Linux CGroups Information - pc2ccs/pc2v9 GitHub Wiki

This Wiki page documents some things that the author learned about Linux CGroups while investigating their potential use as a Linux sandboxing mechanism for PC2.

Overview

Control Groups ("CGroups") are used to manage restrictions on resource usage -- CPU, Memory, IO, Network, etc. Processes are organized in hierarchies, and restrictions can be applied (by the kernel) to various points (process trees) in the hierarchy. Restrictions are managed in the kernel by CGroup "Resource Controllers", or simply "controllers". There is one controller for each type of resource (CPU, Memory, etc.). A "cgroup" is essentially a set of processes that are bound to a set of limits (controllers).

History and Status

CGroups Version 1 (V1) was added to the Linux kernel in 2008. After several years, deficiencies in the V1 organization were identified.

CGroups V2 was added to the kernel in 2016. It introduced a simplified process tree hierarchy and a reorganized set of controllers.

Ubuntu supports both cgroups v1 and v2 since at least 18.04 (possibly earlier). However, prior to 21.10, cgroups v1 is enabled by default. Starting with 21.10, v2 is the default. (So note that this means that v1 is the default in 20.04, which is what ICPC images as of 2022 are based on. Note also that 20.04 DOES have v2 installed; it's just not "activated" by default.)

CGroups are managed using a package called cgroup-tools. Ubuntu 21.10 and earlier (so, including 20.04) contains cgroup-tools v0.41, which only works with CGroups V1 and is no longer supported. 22.04 will have cgroup-tools v2.0, which supports CGroups V2.

According to this web page: "https://askubuntu.com/questions/1376093/is-cgroup-tools-using-cgroup-v1-or-v2", it should be possible to download/install cgroup-tools V2.0 and use it with 21.04 (so maybe even with 20.04?)
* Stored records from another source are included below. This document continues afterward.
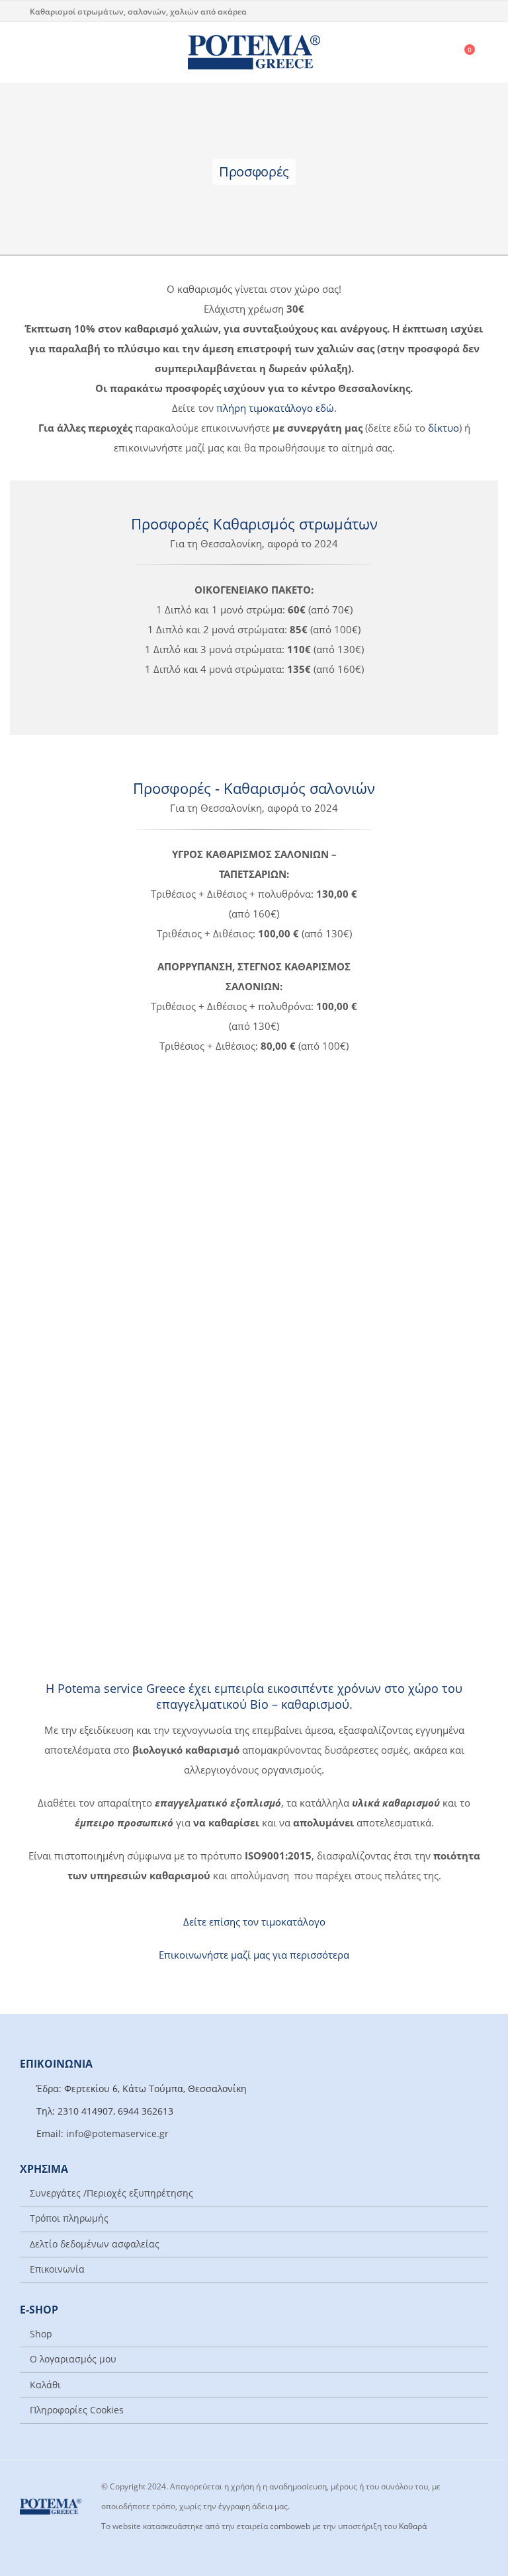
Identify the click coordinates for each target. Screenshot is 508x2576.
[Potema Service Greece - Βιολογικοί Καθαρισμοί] (254, 52)
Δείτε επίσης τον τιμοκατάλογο (254, 1921)
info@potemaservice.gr (117, 2134)
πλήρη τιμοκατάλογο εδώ (275, 407)
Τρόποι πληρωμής (69, 2218)
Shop (41, 2334)
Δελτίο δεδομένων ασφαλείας (94, 2244)
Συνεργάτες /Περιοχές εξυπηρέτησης (111, 2193)
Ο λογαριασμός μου (73, 2359)
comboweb (290, 2526)
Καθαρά (413, 2526)
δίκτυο (443, 427)
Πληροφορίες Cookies (77, 2410)
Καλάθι (45, 2385)
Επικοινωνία (57, 2269)
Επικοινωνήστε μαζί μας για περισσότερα (254, 1954)
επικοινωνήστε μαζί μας (381, 1248)
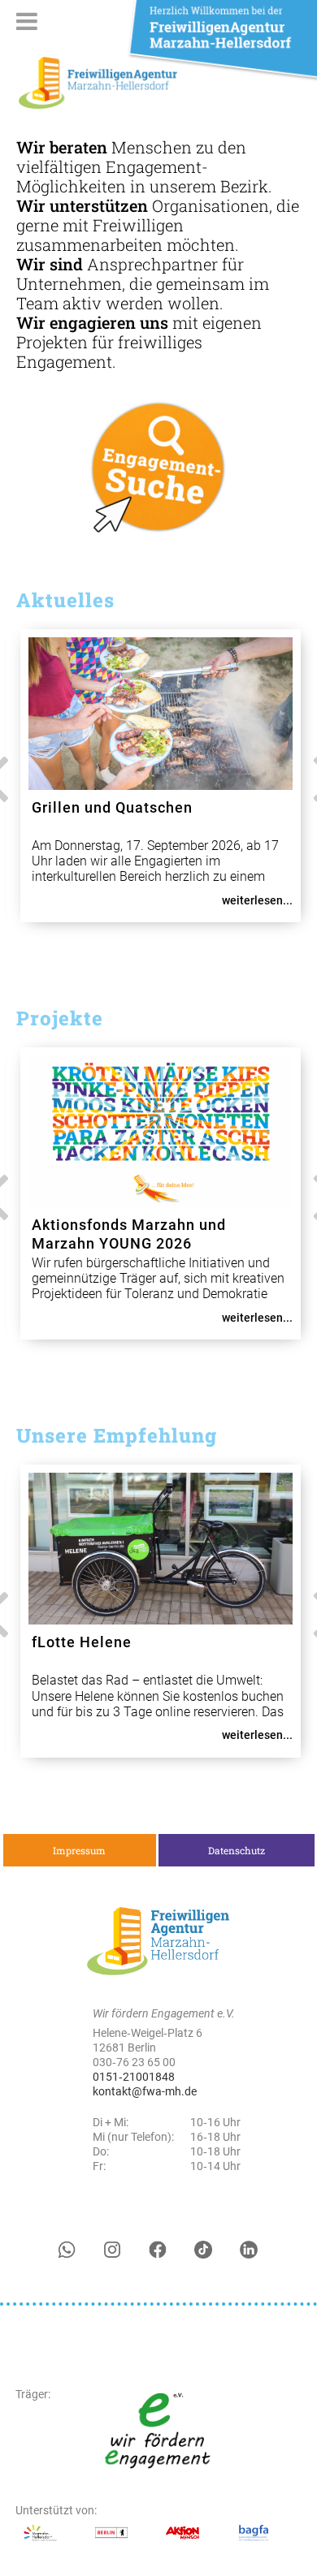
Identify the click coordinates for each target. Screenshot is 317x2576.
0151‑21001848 (134, 2076)
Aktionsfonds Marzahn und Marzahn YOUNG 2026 (129, 1234)
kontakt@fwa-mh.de (145, 2091)
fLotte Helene (82, 1641)
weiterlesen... (257, 900)
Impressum (79, 1850)
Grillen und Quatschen (112, 807)
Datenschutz (236, 1850)
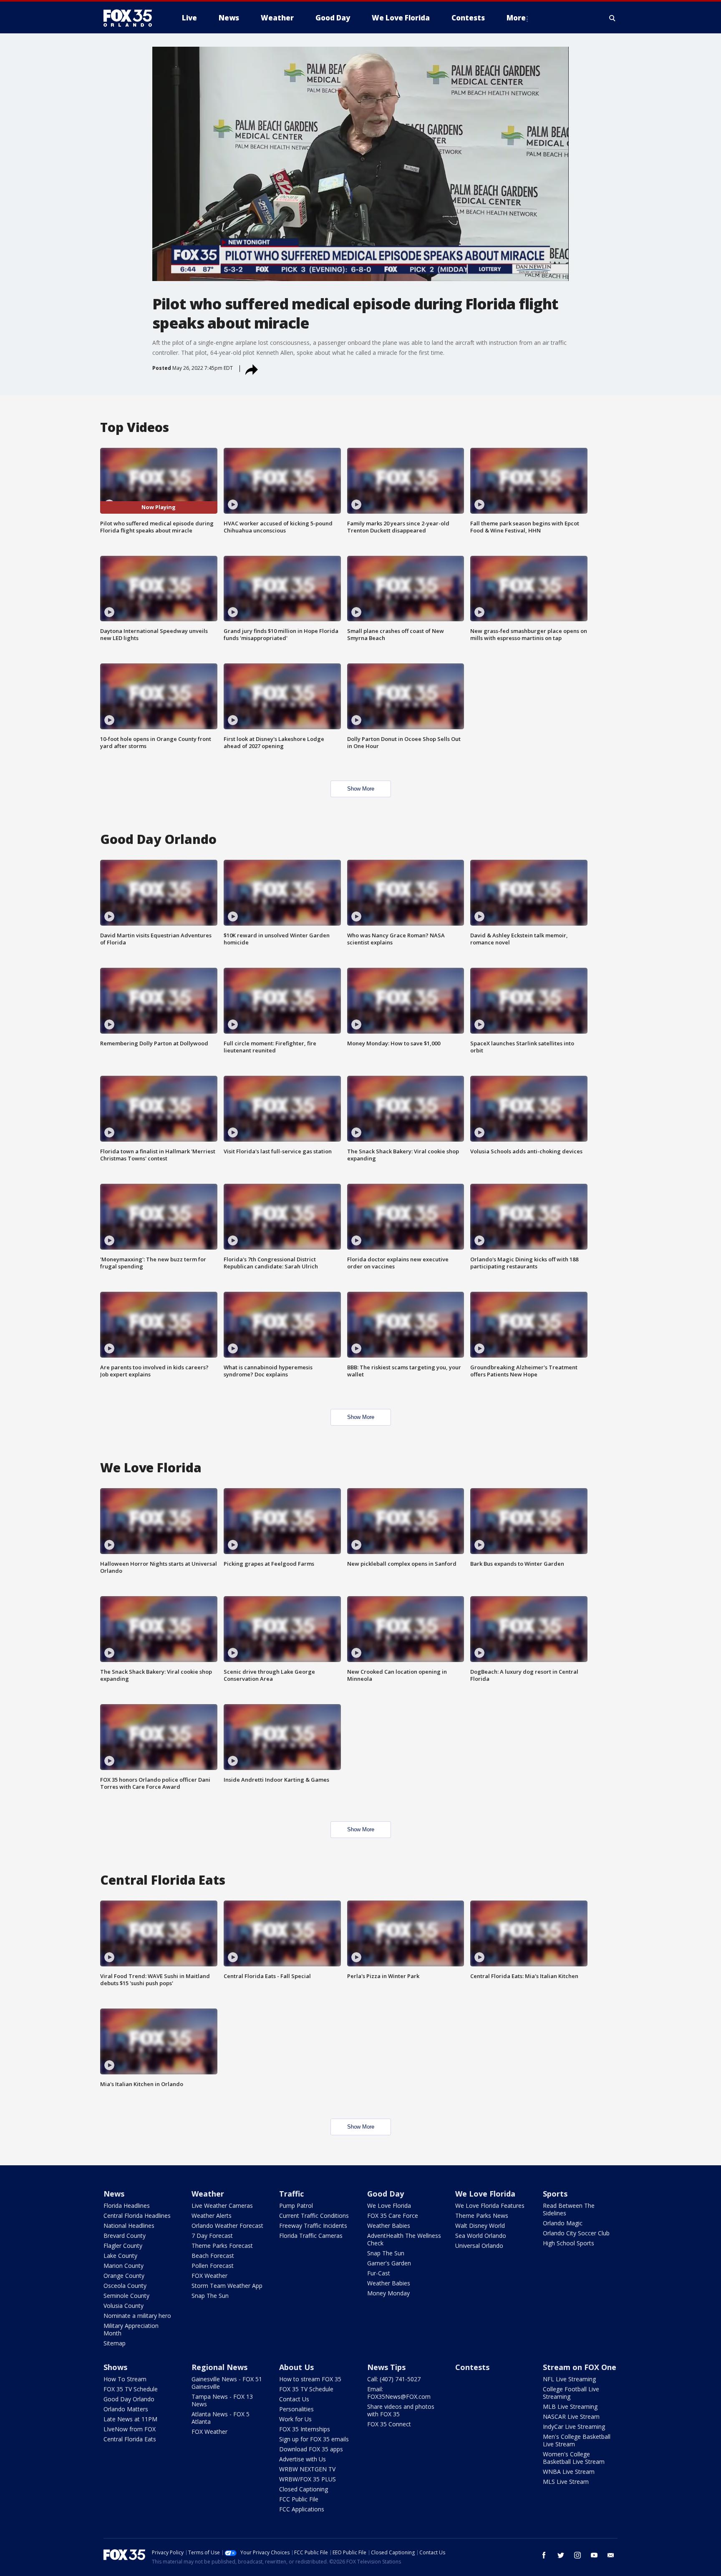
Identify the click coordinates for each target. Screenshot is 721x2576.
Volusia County (123, 2306)
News (113, 2194)
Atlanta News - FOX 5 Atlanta (221, 2417)
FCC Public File (298, 2499)
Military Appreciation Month (131, 2329)
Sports (555, 2194)
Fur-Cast (378, 2273)
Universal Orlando (479, 2246)
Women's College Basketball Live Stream (574, 2458)
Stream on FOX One (579, 2367)
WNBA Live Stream (569, 2472)
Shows (115, 2367)
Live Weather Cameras (222, 2205)
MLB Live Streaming (570, 2406)
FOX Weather (209, 2276)
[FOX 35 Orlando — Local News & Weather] (131, 18)
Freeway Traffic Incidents (313, 2226)
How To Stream (124, 2379)
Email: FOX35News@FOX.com (399, 2392)
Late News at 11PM (130, 2419)
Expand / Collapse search (613, 18)
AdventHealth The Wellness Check (404, 2239)
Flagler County (122, 2246)
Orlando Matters (125, 2409)
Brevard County (124, 2236)
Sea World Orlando (480, 2236)
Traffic (291, 2194)
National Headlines (128, 2226)
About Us (296, 2367)
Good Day (385, 2194)
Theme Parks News (481, 2215)
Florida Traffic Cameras (311, 2236)
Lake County (120, 2256)
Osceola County (124, 2286)
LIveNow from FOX (129, 2429)
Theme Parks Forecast (222, 2246)
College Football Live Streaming (571, 2392)
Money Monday (388, 2293)
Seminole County (126, 2296)
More (516, 18)
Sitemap (114, 2343)
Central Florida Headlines (137, 2215)
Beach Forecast (213, 2256)
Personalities (296, 2409)
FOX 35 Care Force (392, 2215)
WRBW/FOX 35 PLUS (307, 2479)
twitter (560, 2555)
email (611, 2555)
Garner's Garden (389, 2263)
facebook (544, 2555)
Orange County (123, 2276)
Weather (208, 2194)
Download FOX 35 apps (311, 2449)
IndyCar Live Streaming (574, 2426)
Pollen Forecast (213, 2266)
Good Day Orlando (128, 2399)
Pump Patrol (296, 2205)
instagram (577, 2555)
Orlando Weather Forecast (227, 2226)
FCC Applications (301, 2509)
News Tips (386, 2367)
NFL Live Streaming (569, 2379)
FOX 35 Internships (304, 2429)
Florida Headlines (126, 2205)
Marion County (123, 2266)
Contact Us (294, 2399)
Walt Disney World (480, 2226)
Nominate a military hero (137, 2316)
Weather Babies (388, 2226)
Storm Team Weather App (227, 2286)
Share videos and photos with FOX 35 (400, 2410)
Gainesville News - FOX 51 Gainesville (227, 2382)
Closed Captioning (303, 2489)
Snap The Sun (210, 2296)
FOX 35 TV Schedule (130, 2389)
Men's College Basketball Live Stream (576, 2440)
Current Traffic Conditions (314, 2215)
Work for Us (295, 2419)
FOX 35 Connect (389, 2424)
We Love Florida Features (489, 2205)
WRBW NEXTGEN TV (307, 2469)
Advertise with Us (302, 2459)
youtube (594, 2555)
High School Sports (568, 2243)
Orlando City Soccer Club (576, 2233)
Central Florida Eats (129, 2439)
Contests (472, 2367)
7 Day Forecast (212, 2236)
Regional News (219, 2367)
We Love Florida (389, 2205)
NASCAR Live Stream (571, 2416)
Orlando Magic (562, 2223)
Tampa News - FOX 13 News (222, 2400)
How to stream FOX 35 (310, 2379)
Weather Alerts (212, 2215)
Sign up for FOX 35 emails (314, 2439)
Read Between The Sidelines (569, 2209)
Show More (360, 789)
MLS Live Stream (566, 2482)
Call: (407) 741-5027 (394, 2379)
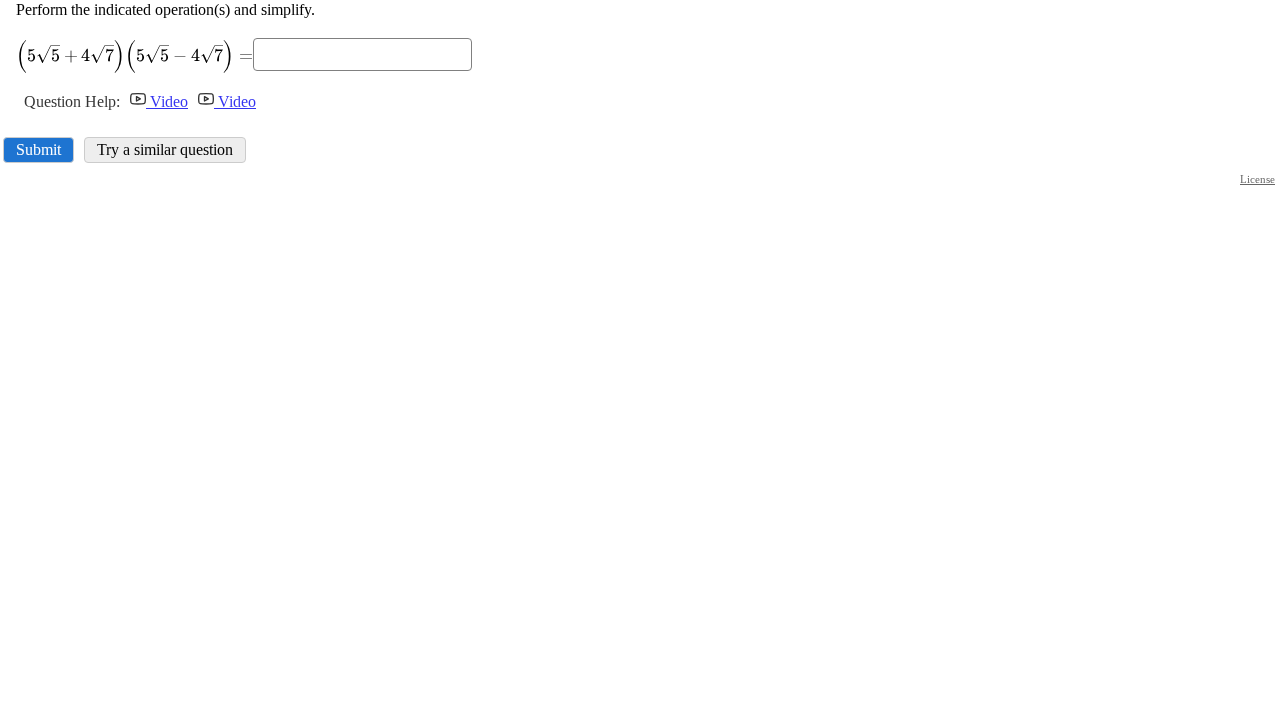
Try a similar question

  • cgroup-tools v2.0 can be downloaded from https://packages.ubuntu.com/jammy/cgroup-tools.
  • cgroup-tools v2.0 requires upgrading libc6 to >=2.34 (20.04 has 2.31) and upgrading libcgroup1 to >=2.0 (20.04 has 0.41). (Followup: I have successfully installed cgroup-tools v2.0 from Jammy (22.04) and used it on the ICPC 20.04 image. The detailed steps taken to do this are listed below.)

Current Known Limitations

CGroups (including both V1 and V2) was designed to support management and sharing of Linux resource allocation via the Kernel. It was NOT designed to enforce specific restrictions such as those enforced by "ulimit" (e.g., CPU usage limit). Rather, CGroups allow specification of relative resource usage. For example, a given CGroup (set of processes) can be limited to, say, "50% of the available CPU time in a given period of time". There does not seem to be any way (that I have found) to enforce an absolute limit on processes (for example, to say that a given process cannot exceed more than 10 seconds of CPU time under any circumstances and that it should be automatically killed if it does). There MAY be a way to enforce such limits using CGroups; but I haven't found it yet.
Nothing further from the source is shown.